Gerçekten dosyada ‘delil’ yok muydu? Savcılık makamı haklı mıydı? Bu sorulara yanıt ararken bir ifade gözüme çarptı. Mahkeme dosyasında ‘Narin Korkmaz’la ilgili bölümde yer alıyor. FETÖ’nün mahrem imamı olan itirafçı A.B., polis şefi M.E.Y’nin mahrem imamları toplayarak, Narin Korkmaz’la bağlantılı olan ancak FETÖ’cü olmayan TSK mensuplarıyla ilgili delil üretilmesi için talimat verdiğini anlatmış.

AJANDA ELE GEÇİRİLİYOR

A.B.’nin ifadesini okuyalım: “2011veya 2013 yılında Selim kod/ad M.E.Y isimli şahıs Pozitif A.Ş ofisine Kemal kod/M.A.O, Yakup kod/ad Y.K., Alp kod/ad A.B., Mehmet kod ad F.D., ve Ali kod/ad Y.Y’yi çağırdı. İzmir’de Narin Korkmaz adlı bir bayanın ajandasının ele geçirildiğini söyledi. Ajanda içerisindeki bilgilere göre Korkmaz’ın bazı askeri personelden askeri sırları elde ettiği ve para karşılığı sattığını söyledi. Bu ajandaya göre ismi geçen kişilere idari ve adli işlem yapılacağını, bu ajandanın içinin örgütten (Fetullahçı olmayan askerler) olmayan kişilerle doldurulmasını söyledi. Yani dün X şahıs ile tanıştım, gözlerimin içine bakıyordu. Hemen buluşma ayarladık. Yukarıda buluşacağız. Bu kişiden bilgi alabilirim. X şahısla dün birlikte olduk. Benden ayrılamaz. İstediğim her şeyi biliyorum gibi cümleler ajandaya müdürler tarafından eklendi. Hatırladığım... Hava Lojistik Komutanlığı’nda Yarbay olan S.D. isimli şahsın ismini buraya ekledik.”

KARAR OKUYUCUNUN

Şimdi bu ifadeye göre kumpas var mı yok mu?
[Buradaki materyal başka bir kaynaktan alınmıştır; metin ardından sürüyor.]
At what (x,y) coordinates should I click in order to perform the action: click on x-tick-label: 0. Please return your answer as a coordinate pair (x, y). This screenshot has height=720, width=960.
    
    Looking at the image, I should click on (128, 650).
Karar okuyucunun... Şimdi de 28 Ocak 2019’da ‘Kumpas yok’ mütalaasına karşı İzmir 2. Ağır Ceza Mahkemesi’ne verilen dilekçeye uzanalım. Çünkü mütalaaya karşı harekete geçen avukatlar ciddi iddialarda bulunmuş. Devam edelim...


Kumpasa uğrayan askerlerin avukatı Mahir Işıkay:
Savcı, mütalaasında kumpası anlattı ama ‘kumpas yok’ dedi


Avukat Mahir Işıkay... İstanbul ve İzmir’deki Askeri Casusluk davalarında, İzmir Maltepe Askeri Lise Yabancı Diller Bölümü’nde yabancı dil eğitimini pekiştirmek için öğrencilerine Game of Thrones dizisini izlettirdikleri için ‘disiplinsizlik’ gerekçesiyle TSK’dan atılan ve dört öğretmen subayın davasında hep Mahir Işıkay’ı gördük.

‘DOSYAYI ANLAMAMIŞ’

FETÖ’nün takipçisi olan Mahir Işıkay, 31 Ocak 2019’da İzmir 2. Ağır Ceza Mahkemesi’ne dilekçe verdi. Savcılığın mütalaasına karşı ‘esas hakkında beyanda’ bulundu. Işıkay dilekçesinde şunları kaydetti: “Bu mütalaayı okuduktan sonra savcılık bu davanın niteliğini, dosyanın içeriğini anlamamış ve değerlendirememiştir. Nihayetinde mahkeme savcılık mütalaası ile bağlı değildir fakat savcılığın bu mütalaası hukuki facia niteliğindedir. Bu mütalaa ile mağdurlar bir kez daha mağdur edilmiştir.”

‘ÇELİŞKİLERLE DOLU’

“Savcılığın esas hakkındaki mütalaası kendi içinde bile çelişkilerle doludur. Mütalaada iddianame ile uyumlu olarak iddiaya konu suçların işlendiğini tek tek anlatılmış. Örneğin usulsüz dinlemelerin yapıldığı ve bunun için sahte belgeler düzenlendiği, özel görüşmelerin değiştirilerek suç örgütünü faaliyetleri olarak değerlendirildiği ve askeri casusluk olarak konun değiştirildiği, sahte deliller yaratıldığı vs...”

 ‘EN HAFİF SEVK MADDESİ’

“Ancak sonuç bölümünde, sanki sanıkları kurtarmak için diğer tüm suçlamaları görmezden gelerek, en hafif sevk maddesinden ‘Görevi kötüye kullanma’ suçundan cezalandırılmalarını talep etmiştir. Ancak... Tüm suçların da unsurları oluştuğundan tüm sanıkların iddianamedeki tüm suçlardan mahkum edilmeleri gerekmektedir. Sayın mahkemenin maddi gerçeği otaya koyup hakkedenlere hak ettiği cezayı vereceğine inanıyoruz.”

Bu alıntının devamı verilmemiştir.